* WHAT IS REQUIRED *
Leave the pictures out. Retype exactly the lines below from the one containing "Task: Click See all photos button" through the one containing "Given: Click the TikTok Shop logo", and no others.

* PROVIDED DATA *
════════════════════

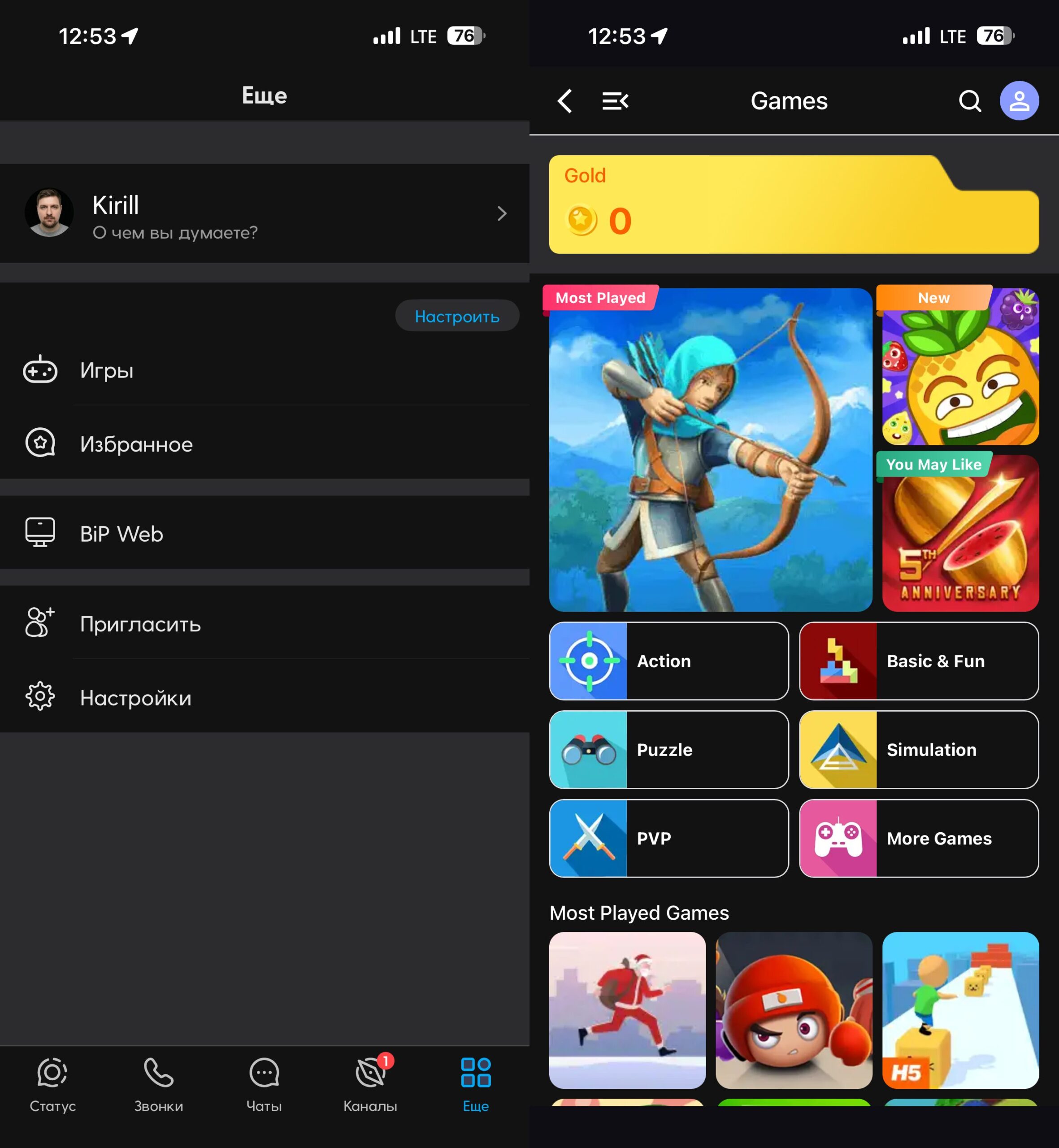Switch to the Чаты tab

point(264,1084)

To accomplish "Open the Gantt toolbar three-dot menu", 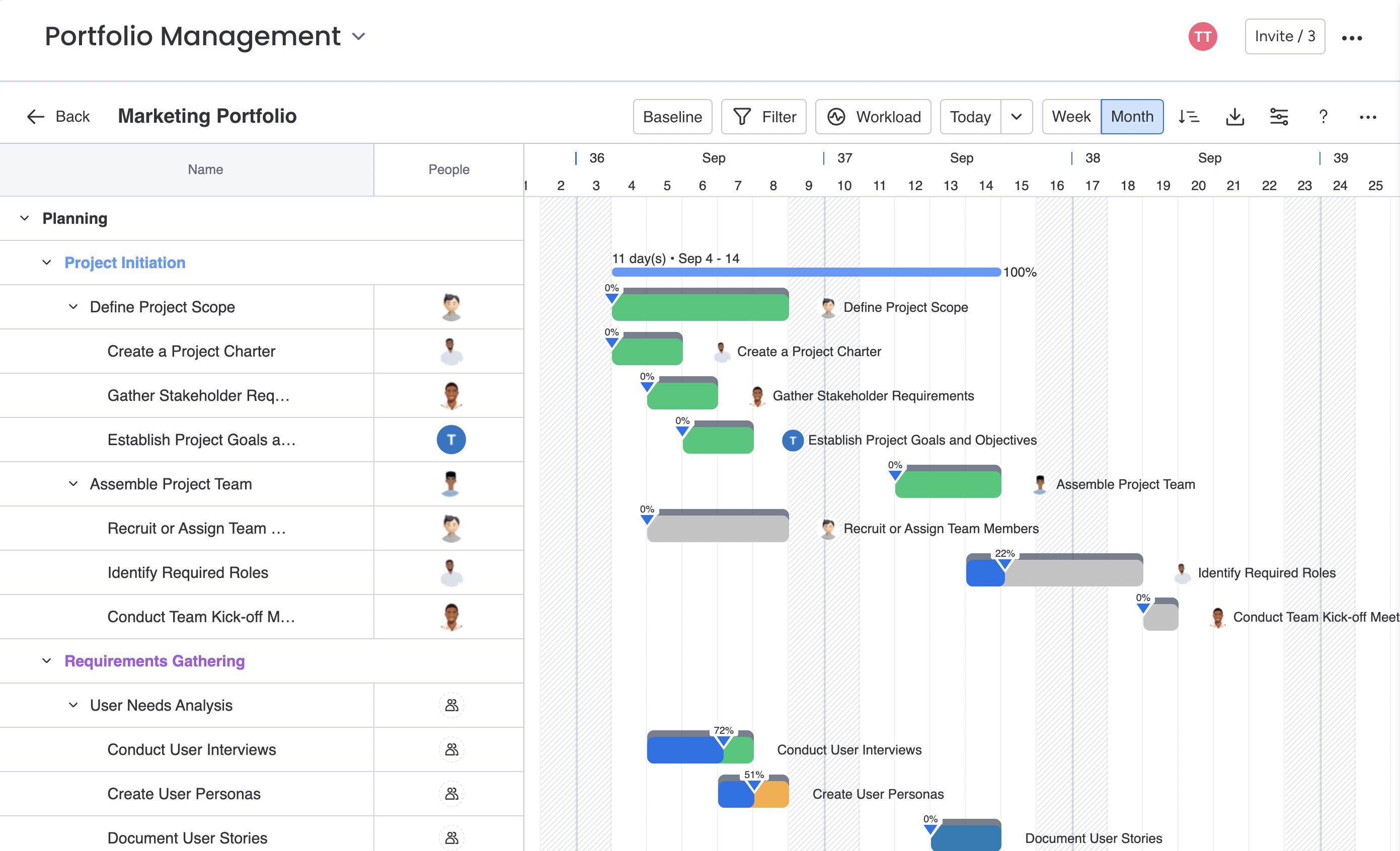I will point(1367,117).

════════════════════

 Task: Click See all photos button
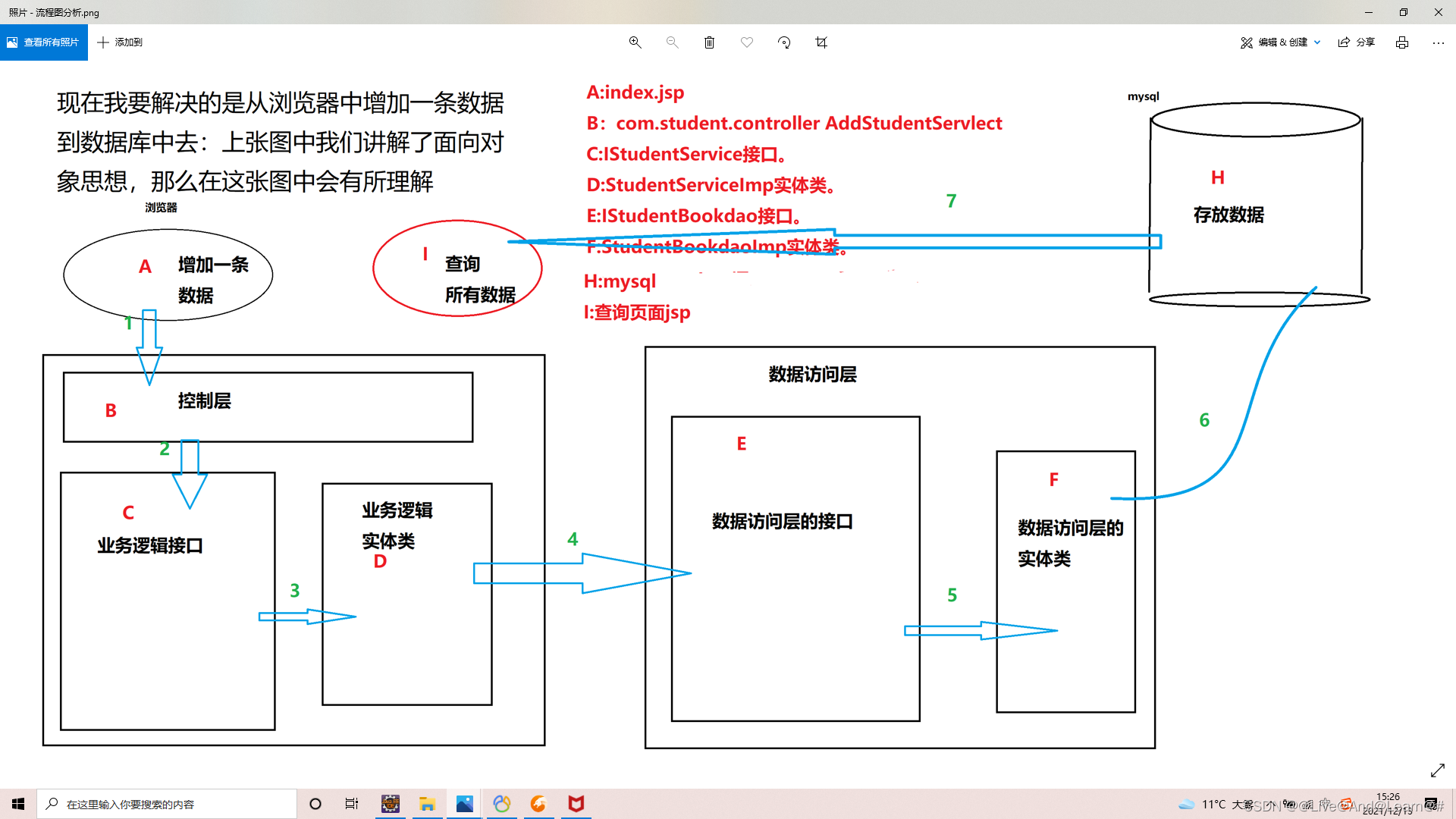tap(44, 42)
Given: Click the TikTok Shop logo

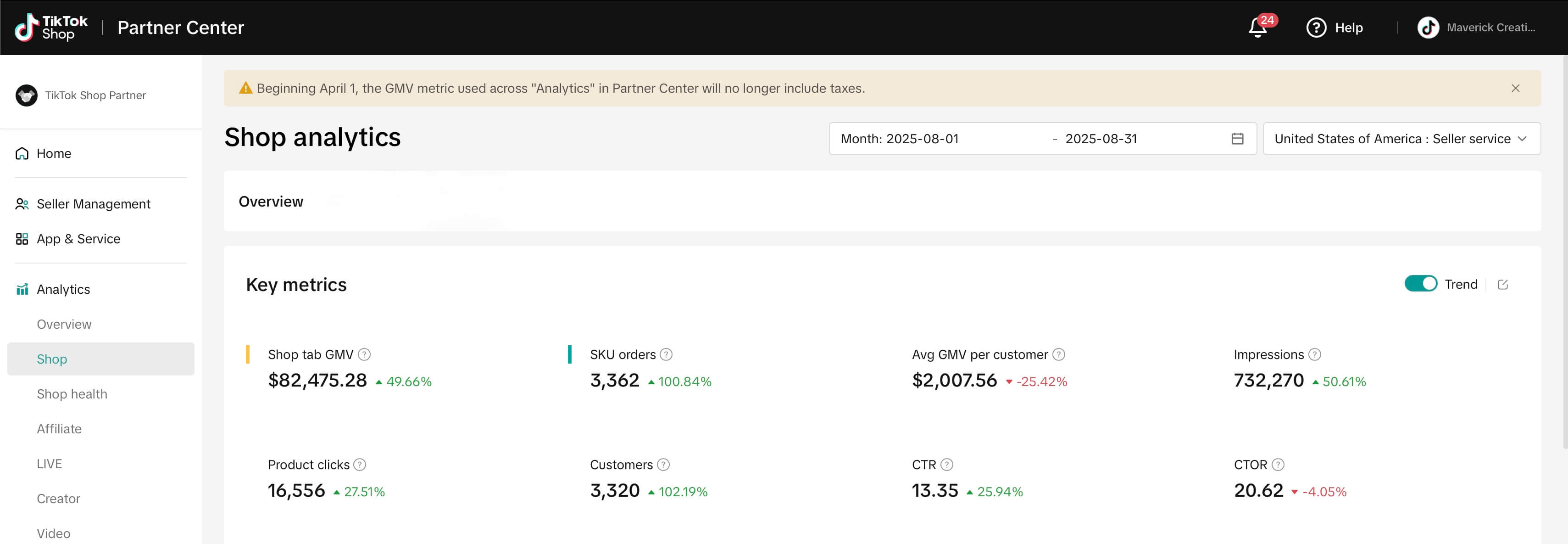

════════════════════

* WRITTEN RESPONSE *
 Task: Click See all photos button
tap(44, 42)
Given: Click the TikTok Shop logo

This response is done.